The heavy and absurd sentences handed down the other day by the State Security Court were truly an embarrassment to the universal sense of justice in general and to that of Libya in particular. Once again, the Jamahiri System has reverted back to what it knew best: repression of any form of free expression. It's also shown its bizarre and eccentric ways of abiding by the treaties it'd willfully accepted and signed, perhaps, in good faith. The irony, in the same time, Libya offers itself as "the final and ultimate solution" to a host of long and intractable human problems, starting with freedoms and ending with happiness, it still refuses to play by the universally accepted norms of civilized conduct.
The sentences, handed down by what amounted to no more than a Kangaroo Court ( the so-called State Security Court) against Idris Boufayed, Jamal al-Haji and the other 10 individuals, were truly heavy: the verdict ranged from 25 to 6 years in prison. The sentences came after the accused have been in custody for more than a year now! They've been arrested in the middle of the night for the simple reason they'd intended to hold a demonstration in Tripoli on the first anniversary of the Benghazi likewise heavily handed quashing of another peaceful protest, in front of the Italian Consulate, against the Danish Cartoons, the year before, when 11 people were shot dead and scores of other were wounded. These intention-bound folks, the intendees, instead of being treated as prisoners of Conscience, as truly were, have been roughed up a bit first and then were subjected to all kinds of tortures, only to be put incommunicado afterward. On what charges? Listen and hear to what the custodians to the Jamahiri system could come up with: The trumped up charges went from the absurd to the ridiculous: "attempting to overthrow the political system," to "spreading false rumors about the regime," and "communicating with enemy powers." This later charge referred perhaps to the meeting with a US diplomat -since when meeting with someone who was vetted and admitted to country legally by the same regime doing the prosecuting, was considered a crime?
Now, if a bunch of disarmed individuals, called for a demonstration, which is going to be held in the middle of the day in the biggest square of the city, could be construed and in fact interpreted as an "attempt to overthrow the political system" one wonders how this very system could have lasted such a long time, if as its justices have pictured it to be no more than a vulnerable, brittle and fragile entity; in other words a cartoonish tiger, that could be blown away anytime by simple puff from a gaggle of civilians. Only if it were true...! As to "spreading the false rumors..." perhaps posting some announcements on the Internet was all it took? Freedom of expression, in the Qaddafi's Jamahiriya is only rhetorical device, perhaps to dupe some naive locals or care-less foreigners, never meant to be taken seriously or at face value.
The tragic fact is no matter what Qaddafi & Sons, Inc. promise, it must be taken with a grain of salt, since nature seems, in Qaddafi's Eldorado, always to overcome nurture! No matter how much they promise to change they'll always remain the same. Rhetoric is cheap when it comes to freedoms and other rights. For instance, Qaddafi, the other day, talking on the 38th anniversary of the American evacuation from the Air Force Base, outside Tripoli, has, once agin, ridiculed and made fun of, the American and Westren elections and their democracies in general as being no more ploys to game and dupe the masses; and instead has boasted of his people's direct democracy as the true representation of citizens' wills and power. But, the thing is, he's forgot the main axiom to any form of true representation: freedom of expression! Without the freedom to express one's opinion, without fear of arrested and imprisoned, all else is of little value as far as rights are concerned.

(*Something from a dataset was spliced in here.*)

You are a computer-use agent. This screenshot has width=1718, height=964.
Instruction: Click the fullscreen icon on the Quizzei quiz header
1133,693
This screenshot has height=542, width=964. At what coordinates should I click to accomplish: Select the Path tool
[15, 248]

These folks, the charged ones, one doesn't necessarily have to agree with, to see they've done nothing to deserve such savage and ruthless form of justice. The only thing they did, they'd expressed an intention to hold a peaceful protest. Intentions, in themselves (barring the Libyan religiously inspired dictum which says: the deeds are in the intentions!) were never, and still are, a crime? All civilized forms of human justice were predicated on the simple proposition, that's, one has to commit first the crime to be charged for, indicted, and prosecuted. The deed has to be done first and the person has to be caught red-handedly committing the crime, for the charges of breaking the laws to be triggered and started. The law also has to exist in the time of the crime!

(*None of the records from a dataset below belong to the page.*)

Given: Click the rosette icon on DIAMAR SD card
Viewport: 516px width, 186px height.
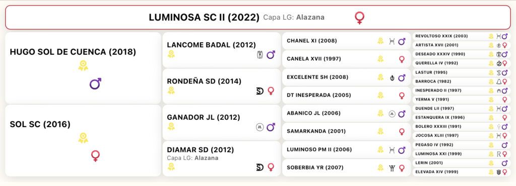Looking at the screenshot, I should (171, 166).
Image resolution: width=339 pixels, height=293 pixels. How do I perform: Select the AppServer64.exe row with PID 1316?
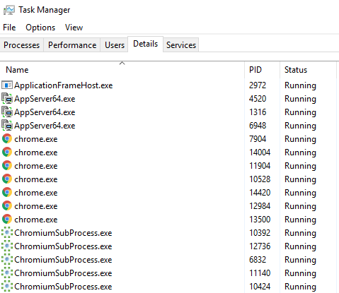pos(168,112)
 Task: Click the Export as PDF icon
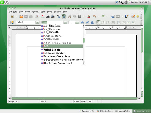(43, 16)
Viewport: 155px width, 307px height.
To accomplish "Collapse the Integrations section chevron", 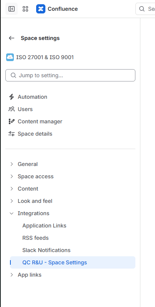I will click(x=12, y=213).
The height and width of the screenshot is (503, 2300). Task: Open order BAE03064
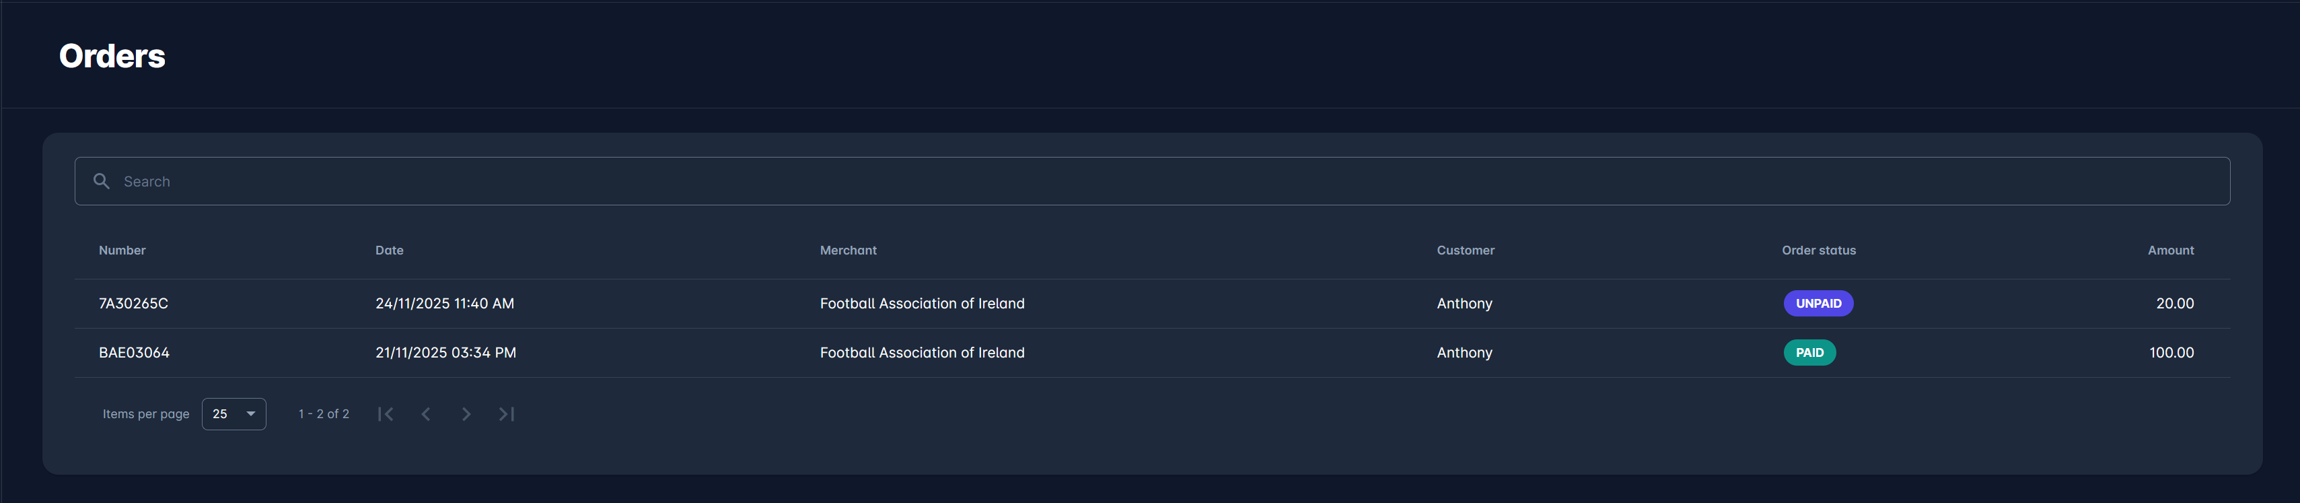tap(135, 353)
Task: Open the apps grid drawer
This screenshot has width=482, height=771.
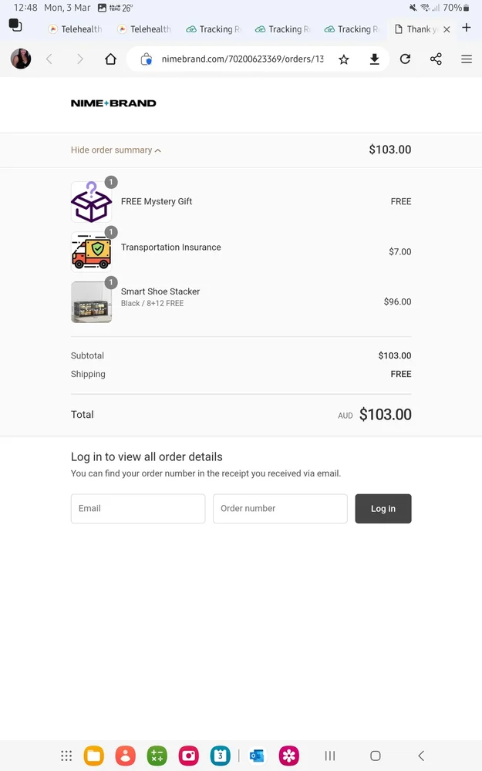Action: (x=66, y=756)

Qaddafi may disparage America and its President, but, so far, particularly lately, he's done nothing to give credence to his to his piquant form of criticism. The fact of the matter, in actuality, he's shown to have learnt, Mr. Bush, one or two tips, as: The outrageous notion of Preemption: and the other absurdity, that one, the one of not following the existing laws of the country and international protocols of treating prisoners of war, humanely. Both President Bush and Qaddafi, were bound to uphold the sense of justice and decency; instead they both found it easy to trump up some charges against people they may not like! While America has not exhausted its options and has not said the last word, the system may linger and fault at times, but it's also its checks and balances, However, Qaddafi, without bounds or limitations, has still a long way to go to meet what his own mouthed cheap drivel, day in and day out: of recreating and building that famous Camelot in the middle of the desert.